(Rows for locating words and elements)
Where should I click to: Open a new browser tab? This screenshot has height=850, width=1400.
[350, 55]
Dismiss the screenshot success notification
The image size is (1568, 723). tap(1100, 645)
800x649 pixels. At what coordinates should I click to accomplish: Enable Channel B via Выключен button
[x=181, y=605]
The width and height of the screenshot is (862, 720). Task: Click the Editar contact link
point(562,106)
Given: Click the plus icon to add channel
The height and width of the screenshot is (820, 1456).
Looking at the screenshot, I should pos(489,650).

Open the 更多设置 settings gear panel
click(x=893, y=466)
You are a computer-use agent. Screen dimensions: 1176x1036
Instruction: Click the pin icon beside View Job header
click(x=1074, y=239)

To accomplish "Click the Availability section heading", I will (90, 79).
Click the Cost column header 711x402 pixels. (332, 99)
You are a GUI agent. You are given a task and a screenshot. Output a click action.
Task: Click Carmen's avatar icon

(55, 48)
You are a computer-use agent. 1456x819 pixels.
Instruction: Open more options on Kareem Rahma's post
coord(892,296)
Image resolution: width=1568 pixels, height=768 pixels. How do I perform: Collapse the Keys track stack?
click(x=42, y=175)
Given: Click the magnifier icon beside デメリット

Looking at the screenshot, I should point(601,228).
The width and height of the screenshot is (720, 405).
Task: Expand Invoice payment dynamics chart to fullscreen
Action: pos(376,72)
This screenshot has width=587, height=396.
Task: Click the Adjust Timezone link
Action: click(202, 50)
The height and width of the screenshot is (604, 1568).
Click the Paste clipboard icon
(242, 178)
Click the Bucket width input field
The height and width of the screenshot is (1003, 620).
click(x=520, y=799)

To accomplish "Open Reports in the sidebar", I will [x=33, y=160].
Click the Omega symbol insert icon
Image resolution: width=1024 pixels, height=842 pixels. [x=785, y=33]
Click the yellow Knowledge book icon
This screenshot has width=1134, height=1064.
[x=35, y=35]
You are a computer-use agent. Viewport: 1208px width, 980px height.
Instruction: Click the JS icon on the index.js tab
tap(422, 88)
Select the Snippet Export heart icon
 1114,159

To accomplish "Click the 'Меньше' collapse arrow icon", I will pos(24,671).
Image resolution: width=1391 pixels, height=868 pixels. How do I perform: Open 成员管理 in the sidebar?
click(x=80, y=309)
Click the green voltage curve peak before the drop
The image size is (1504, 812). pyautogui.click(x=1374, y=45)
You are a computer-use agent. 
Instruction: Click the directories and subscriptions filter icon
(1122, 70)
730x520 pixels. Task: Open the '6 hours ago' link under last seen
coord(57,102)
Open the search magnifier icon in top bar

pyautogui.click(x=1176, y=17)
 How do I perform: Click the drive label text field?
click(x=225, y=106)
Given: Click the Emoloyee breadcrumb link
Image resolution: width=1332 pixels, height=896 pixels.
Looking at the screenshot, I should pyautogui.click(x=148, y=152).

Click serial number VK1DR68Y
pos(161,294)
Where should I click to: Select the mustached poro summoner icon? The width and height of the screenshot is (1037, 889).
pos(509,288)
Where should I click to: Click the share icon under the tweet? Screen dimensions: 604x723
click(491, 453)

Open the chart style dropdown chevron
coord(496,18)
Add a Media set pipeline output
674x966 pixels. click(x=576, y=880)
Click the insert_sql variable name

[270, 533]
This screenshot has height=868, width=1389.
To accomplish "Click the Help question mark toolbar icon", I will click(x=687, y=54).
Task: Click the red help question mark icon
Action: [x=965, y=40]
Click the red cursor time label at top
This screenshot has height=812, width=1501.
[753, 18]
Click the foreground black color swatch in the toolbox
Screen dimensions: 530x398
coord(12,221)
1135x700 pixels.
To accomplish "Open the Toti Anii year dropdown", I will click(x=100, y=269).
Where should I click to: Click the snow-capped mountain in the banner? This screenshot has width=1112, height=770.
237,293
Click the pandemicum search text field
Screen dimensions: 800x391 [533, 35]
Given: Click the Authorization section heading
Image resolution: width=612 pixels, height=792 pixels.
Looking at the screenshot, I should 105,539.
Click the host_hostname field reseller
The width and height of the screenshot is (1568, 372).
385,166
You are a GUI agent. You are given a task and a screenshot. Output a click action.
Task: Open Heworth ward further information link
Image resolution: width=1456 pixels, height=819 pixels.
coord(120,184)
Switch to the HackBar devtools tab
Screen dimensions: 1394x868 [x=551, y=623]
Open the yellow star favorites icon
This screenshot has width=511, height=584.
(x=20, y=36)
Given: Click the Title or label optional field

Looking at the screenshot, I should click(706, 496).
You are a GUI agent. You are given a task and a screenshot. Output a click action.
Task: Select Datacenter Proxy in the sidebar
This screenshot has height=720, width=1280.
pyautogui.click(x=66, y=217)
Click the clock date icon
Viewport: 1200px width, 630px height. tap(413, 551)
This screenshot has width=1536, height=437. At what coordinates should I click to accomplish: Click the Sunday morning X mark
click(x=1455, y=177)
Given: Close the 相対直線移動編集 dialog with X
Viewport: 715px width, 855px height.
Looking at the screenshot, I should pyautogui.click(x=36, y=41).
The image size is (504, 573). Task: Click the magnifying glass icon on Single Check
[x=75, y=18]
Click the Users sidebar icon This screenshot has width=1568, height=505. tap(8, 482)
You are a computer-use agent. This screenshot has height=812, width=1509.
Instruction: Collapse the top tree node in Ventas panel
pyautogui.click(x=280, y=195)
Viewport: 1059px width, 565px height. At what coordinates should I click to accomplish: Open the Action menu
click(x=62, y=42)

WHAT IS REQUIRED:
Rewrite the part that opens with the line containing "will (90, 79)." and closes with the line containing "click(x=42, y=175)", putting "profile" in place of "avatar" and keeping everything else as it is.

REPLY:
To accomplish "Click the Availability section heading", I will (90, 79).
Click the Cost column header 711x402 pixels. (332, 99)
You are a GUI agent. You are given a task and a screenshot. Output a click action.
Task: Click Carmen's profile icon

(55, 48)
You are a computer-use agent. 1456x819 pixels.
Instruction: Open more options on Kareem Rahma's post
coord(892,296)
Image resolution: width=1568 pixels, height=768 pixels. How do I perform: Collapse the Keys track stack?
click(x=42, y=175)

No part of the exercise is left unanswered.